Extract from the entries below, exactly as given, only the lines from the line containing "Click the 500 x-axis tick label" to the line containing "Image resolution: width=1024", both lines included.

*** Task inputs ***

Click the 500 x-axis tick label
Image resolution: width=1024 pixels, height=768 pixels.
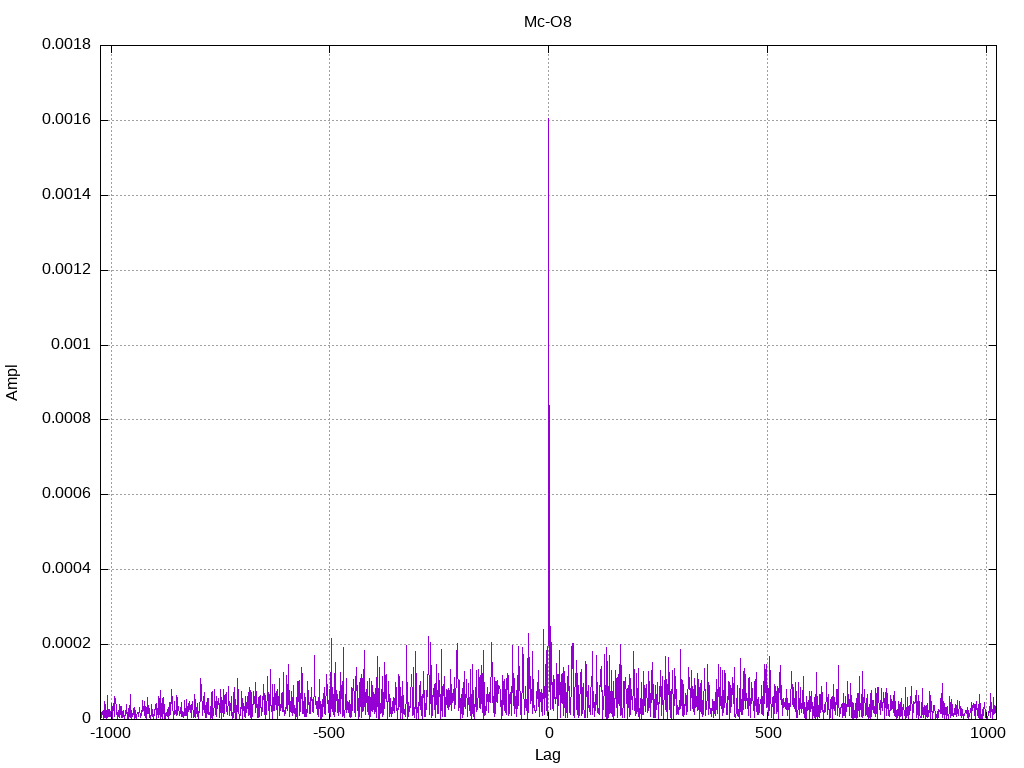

*** End of Task inputs ***
*** Task inputs ***

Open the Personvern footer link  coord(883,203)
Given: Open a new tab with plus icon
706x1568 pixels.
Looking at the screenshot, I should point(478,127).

*** End of Task inputs ***

● Exercise answer:
Click the 500 x-axis tick label
Image resolution: width=1024 pixels, height=768 pixels.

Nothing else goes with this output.